Learning-Based Secure Control for Multichannel Networked Systems Under Smart Attacks

Abstract

This paper is concerned with the security control of a class of discrete-time linear cyber-physical systems (CPSs) subject to denial-of-service (DoS) attacks. To enhance the inherent resistance of the CPS against damage and attacks, a multi-channel network is employed for remote information interaction between the ingredients of the system. In this way, a complex interaction process will be formed between the signal sender and the smart malicious adversary. Specifically, in the context of using the multi-channel network, the malicious adversary has to maximize the attack success probability within its energy constraint. As a counterpart, the system tries to mitigate the negative impact of such attacks on CPS control performance.

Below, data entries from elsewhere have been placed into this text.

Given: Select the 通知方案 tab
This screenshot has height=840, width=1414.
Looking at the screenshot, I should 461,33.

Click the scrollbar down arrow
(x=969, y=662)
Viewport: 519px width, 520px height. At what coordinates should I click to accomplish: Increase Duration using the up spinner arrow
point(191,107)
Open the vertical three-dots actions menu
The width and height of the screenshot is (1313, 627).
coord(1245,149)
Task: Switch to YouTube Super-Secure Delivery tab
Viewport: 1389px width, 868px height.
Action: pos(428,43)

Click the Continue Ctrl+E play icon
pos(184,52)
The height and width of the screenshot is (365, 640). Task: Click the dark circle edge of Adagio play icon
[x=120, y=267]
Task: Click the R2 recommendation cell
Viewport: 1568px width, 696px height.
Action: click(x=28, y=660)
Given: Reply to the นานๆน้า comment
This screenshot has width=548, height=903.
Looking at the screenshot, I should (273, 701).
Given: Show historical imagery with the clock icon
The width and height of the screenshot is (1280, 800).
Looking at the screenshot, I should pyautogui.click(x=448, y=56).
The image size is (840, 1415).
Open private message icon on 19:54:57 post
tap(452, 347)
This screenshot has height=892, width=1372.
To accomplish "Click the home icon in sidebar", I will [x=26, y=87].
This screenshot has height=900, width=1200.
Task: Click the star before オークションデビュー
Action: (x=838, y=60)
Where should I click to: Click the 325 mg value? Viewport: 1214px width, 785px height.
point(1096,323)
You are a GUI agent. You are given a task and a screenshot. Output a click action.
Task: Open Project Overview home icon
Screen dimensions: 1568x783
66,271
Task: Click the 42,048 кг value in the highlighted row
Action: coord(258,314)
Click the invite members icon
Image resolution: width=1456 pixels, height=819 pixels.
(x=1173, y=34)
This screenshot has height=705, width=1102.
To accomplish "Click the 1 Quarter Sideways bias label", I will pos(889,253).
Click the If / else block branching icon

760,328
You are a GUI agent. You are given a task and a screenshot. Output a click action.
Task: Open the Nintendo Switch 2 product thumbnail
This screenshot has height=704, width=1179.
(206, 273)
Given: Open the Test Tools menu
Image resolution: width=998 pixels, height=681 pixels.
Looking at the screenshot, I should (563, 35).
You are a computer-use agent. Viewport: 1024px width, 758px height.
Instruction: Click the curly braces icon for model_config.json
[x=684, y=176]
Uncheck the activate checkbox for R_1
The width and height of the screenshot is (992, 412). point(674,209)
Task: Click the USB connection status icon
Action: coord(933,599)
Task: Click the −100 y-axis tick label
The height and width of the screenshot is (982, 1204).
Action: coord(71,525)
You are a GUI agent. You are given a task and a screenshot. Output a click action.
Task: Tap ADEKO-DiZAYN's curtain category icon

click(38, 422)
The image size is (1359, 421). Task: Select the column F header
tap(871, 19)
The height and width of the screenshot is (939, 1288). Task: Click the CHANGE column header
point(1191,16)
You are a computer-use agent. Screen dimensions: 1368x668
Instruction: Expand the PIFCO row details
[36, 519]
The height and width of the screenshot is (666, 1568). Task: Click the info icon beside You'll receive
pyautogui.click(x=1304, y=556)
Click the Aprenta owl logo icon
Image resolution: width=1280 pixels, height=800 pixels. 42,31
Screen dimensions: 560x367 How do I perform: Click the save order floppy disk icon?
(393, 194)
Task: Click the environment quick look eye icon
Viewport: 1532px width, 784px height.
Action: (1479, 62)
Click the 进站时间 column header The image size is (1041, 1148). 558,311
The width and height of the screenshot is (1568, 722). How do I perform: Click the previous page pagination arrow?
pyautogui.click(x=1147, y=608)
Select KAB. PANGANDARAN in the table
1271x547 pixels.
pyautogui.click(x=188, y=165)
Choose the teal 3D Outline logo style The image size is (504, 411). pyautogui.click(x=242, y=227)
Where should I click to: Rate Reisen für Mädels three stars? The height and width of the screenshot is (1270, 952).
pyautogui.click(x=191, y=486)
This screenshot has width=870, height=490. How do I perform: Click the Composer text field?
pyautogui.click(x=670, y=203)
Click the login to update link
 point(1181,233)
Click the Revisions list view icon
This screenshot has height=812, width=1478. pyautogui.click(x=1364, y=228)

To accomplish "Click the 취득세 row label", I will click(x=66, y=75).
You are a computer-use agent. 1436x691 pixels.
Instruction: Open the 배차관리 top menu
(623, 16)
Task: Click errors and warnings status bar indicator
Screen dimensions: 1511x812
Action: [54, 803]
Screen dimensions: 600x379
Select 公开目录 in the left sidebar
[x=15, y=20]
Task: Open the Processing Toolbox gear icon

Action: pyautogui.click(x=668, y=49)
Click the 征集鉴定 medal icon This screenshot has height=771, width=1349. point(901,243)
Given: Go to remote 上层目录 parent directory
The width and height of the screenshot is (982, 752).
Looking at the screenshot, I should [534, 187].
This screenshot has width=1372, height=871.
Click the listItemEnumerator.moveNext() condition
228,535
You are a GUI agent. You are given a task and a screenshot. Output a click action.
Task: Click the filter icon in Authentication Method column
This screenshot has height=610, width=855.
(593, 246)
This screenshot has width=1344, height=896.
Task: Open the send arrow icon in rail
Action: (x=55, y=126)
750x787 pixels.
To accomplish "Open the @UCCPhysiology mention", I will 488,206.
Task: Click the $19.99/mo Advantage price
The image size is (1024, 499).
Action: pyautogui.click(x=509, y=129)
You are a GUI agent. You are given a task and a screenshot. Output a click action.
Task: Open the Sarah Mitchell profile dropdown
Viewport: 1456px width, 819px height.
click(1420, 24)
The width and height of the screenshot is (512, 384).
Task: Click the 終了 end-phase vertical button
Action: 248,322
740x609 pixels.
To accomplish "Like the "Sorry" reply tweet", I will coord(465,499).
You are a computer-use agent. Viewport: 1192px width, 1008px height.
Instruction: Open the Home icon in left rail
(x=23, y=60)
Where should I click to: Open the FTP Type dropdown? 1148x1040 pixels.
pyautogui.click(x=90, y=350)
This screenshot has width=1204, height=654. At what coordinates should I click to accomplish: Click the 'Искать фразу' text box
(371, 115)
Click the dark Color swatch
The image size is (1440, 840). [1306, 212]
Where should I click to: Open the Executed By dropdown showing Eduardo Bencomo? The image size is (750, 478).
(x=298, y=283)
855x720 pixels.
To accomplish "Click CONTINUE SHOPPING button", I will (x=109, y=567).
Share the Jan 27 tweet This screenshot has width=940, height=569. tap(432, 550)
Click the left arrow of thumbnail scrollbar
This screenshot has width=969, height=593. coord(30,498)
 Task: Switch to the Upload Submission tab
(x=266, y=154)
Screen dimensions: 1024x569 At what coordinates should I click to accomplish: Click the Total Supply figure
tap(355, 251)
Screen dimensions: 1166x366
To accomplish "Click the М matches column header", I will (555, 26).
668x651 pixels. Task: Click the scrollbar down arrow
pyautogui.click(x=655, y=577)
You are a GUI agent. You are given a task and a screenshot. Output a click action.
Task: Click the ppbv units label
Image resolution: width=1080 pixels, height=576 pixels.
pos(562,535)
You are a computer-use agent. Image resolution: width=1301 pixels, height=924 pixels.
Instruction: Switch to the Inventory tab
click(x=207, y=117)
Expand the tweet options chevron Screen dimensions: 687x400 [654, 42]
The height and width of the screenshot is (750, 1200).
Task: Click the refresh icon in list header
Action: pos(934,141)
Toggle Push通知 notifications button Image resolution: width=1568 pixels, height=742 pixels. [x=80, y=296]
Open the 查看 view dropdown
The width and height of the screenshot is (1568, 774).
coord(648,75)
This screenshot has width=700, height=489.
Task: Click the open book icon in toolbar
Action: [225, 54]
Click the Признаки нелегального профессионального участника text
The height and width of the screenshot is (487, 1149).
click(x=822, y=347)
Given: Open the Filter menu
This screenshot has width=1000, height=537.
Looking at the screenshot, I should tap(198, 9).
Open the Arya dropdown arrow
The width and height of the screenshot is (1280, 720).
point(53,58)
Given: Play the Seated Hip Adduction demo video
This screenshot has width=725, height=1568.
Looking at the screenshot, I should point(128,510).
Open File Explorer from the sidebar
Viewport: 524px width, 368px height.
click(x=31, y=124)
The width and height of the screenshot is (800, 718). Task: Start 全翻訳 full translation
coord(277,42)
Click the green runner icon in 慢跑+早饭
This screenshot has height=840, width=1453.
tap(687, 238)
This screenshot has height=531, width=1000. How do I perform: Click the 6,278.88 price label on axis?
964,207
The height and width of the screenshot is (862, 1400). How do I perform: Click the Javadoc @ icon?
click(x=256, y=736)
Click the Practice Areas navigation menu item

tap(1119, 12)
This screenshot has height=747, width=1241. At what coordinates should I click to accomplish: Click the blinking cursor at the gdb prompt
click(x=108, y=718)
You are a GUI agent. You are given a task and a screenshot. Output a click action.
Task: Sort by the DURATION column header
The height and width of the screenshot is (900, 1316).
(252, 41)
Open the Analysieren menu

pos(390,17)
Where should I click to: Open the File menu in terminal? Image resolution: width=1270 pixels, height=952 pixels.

For the purpose of designing a control strategy to cope with the attacks, this interaction process is formulated as a zero-sum stochastic game, while the Nash equilibrium solution of this problem is found with the help of the proposed learning algorithm, and the optimal mixed strategies for both attackers and defenders are derived. Further, for the CPS driven by the obtained decision-making strategies, a Kalman filter-based active dynamic output feedback resilient controller is proposed. Finally, the effectiveness of the developed optimal defense strategies and the resilient controller is demonstrated by extensive case studies on the servo motor experimental platform.